Analysis of Aroma Compounds in Edible Oils by Direct Thermal Desorption GC/MS Using Slitted Microvials


The determination of aroma compounds in edible oils is important for manufacturers and vendors of these products. Off-flavors derived from unsaturated fatty acid degradation are of interest. These compounds can compromise the taste and quality of a product even in the ng/g concentration range. Sensitive and fast analysis methods, ideally combined with simple sample preparation, are needed.

In 2008, GERSTEL developed a sensitive analysis method employing dynamic headspace sampling. At that time direct thermal desorption from standard microvials placed in TDU thermal desorption tubes was also tested. Although the technique performed well for volatile analytes, the resulting sensitivity for high boiling compounds was not satisfactory. In this project we returned to the microvial approach and evaluated different microvial designs to improve the transfer of high boiling compounds while maintaining the excellent performance for the volatile fraction.

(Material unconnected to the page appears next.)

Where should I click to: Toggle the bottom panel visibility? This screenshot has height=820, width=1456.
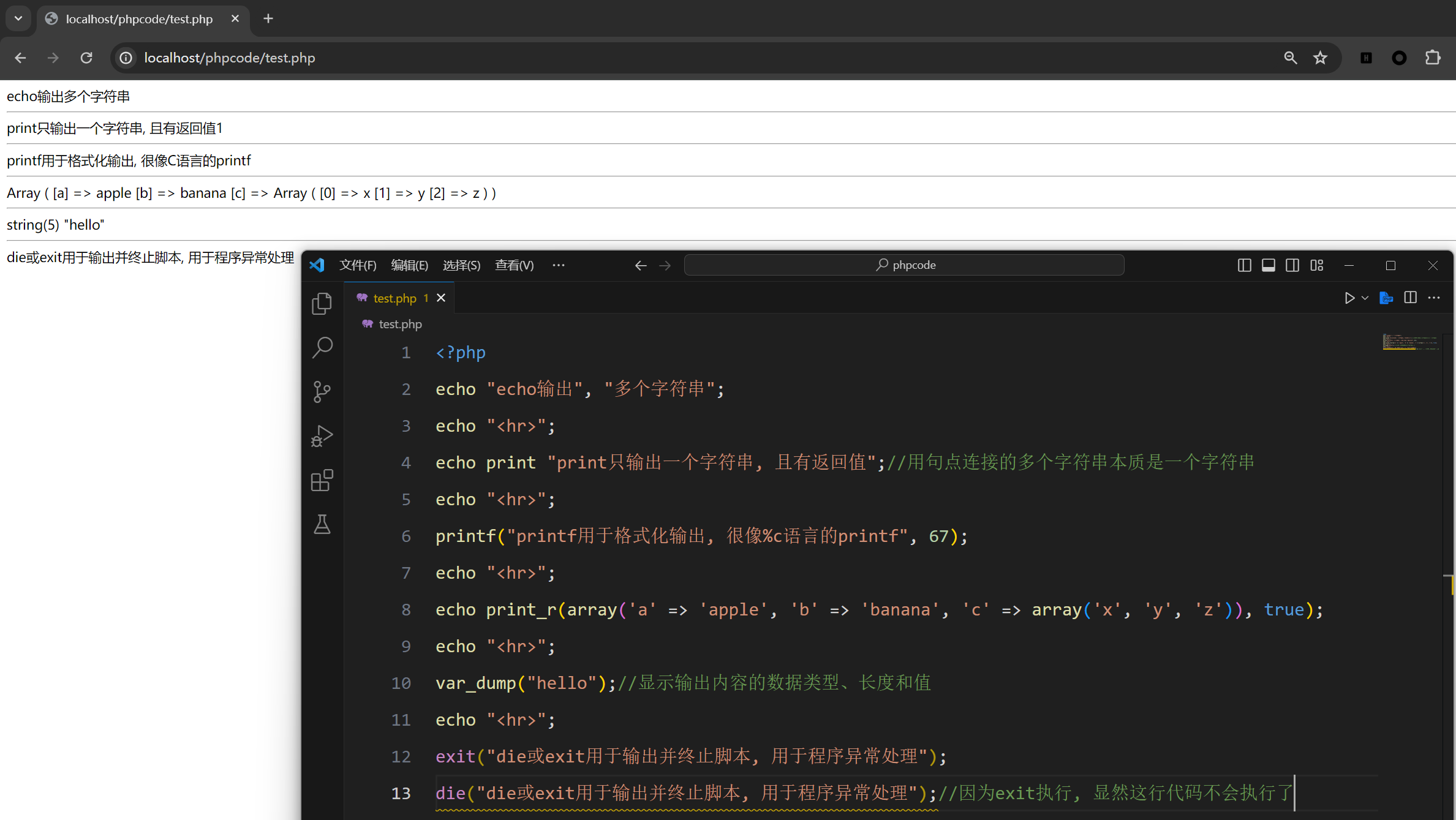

Instrumentation. Thermal desorption of oil samples placed in microvials was conducted in the GERSTEL Thermal Desorption Unit (TDU). Analytes were refocused in a GERSTEL Cooled Injection System (CIS 4), PTV-type inlet, before being transferred to the GC column. A 7890/5977 GC/MS system from Agilent Technologies was used for separation and detection of the analytes of interest. Thermal desorption tubes containing the samples were delivered to the TDU automatically using a GERSTEL MultiPurpose Sampler (MPS).

Materials. Standard empty TDU tubes with single notch were used for thermal desorption. Oil samples were placed in either standard microvials or newly designed microvials with a slit located 1 cm from the bottom. Both styles of microvials are commercially available from GERSTEL.

Results And Discussion

Thermal extraction of aroma compounds from edible oils employing microvials was shown to work well. The microvial prevents contamination of the analysis system by high boiling matrix compounds while allowing effective transfer of analytes onto the analytical column. After sample processing the microvial can be disposed of and the desorption tube is ready to take up the next sample.

In this study the performance of different microvial designs was investigated. A relatively short desorption time of 15 min was chosen to clearly reveal differences. It turned out that microvials with the slit placed at a height of 1 cm from the bottom were the most effective for analyte transfer – especially for high boiling compounds.

Relative standard deviations for 10 repeat measurements with the 1 cm slitted microvial were between 7.2 and 16.8% with a median of 9.7%. This is highly acceptable considering the complex matrix, the low concentrations and the straightforward sample preparation. A longer desorption time would likely improve the relative standard deviations further.